For the other parameters for infections: White blood cell count is usually normal in pregnancy, but the number of neutrophils can increase. There might be a significant leucocytosis increased up to 25.000 / mm3 during labor and puerperium. Also serum alkaline phosphatase can increase and may associate with inflammation. In our study, leucocytosis was not seen in pregnant women as in controls. ESR starts to increase after 10 th weeks of gestation. The increase is moderate and it returns to normal level at 1 month after labor. CRP levels were shown to be significantly higher in healthy pregnant women during the first 4 weeks of gestation. In our study, CRP and ESR levels were above normal, but there was no significantly difference between the control and ASB group. But none of the healthy pregnant women had elevated procalcitonin levels and there was significant elevation of procalcitonin in the ASB group. This result showed that serum procalcitonin assay might be more reliable inflammatory marker than ESR, WBC and CRP in pregnant women with ASB.

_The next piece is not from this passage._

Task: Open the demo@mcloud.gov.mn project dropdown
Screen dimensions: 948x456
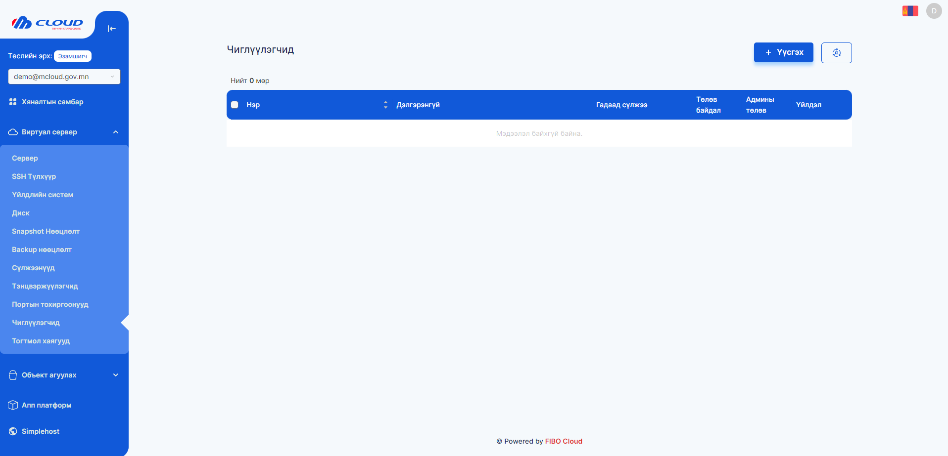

In conclusion, this is the first study that investigated the serum procalcitonin levels in pregnant women with ASB. Procalcitonin levels were significantly higher in ASB group than the control group. Also serum procalcitonin levels were higher in pregnant women with recurrent ASB. This finding is an important result revealed that high procalcitonin level can predict the further urinary tract infection risk. Finally, serum procalcitonin levels were normal in healthy pregnant women while other inflammatory markers such as WBC, ESR and CRP levels were higher. Finally we can suggest that serum procalcitonin assay may be a reliable marker for diagnosis and exclusion of urinary tract infections in pregnant women.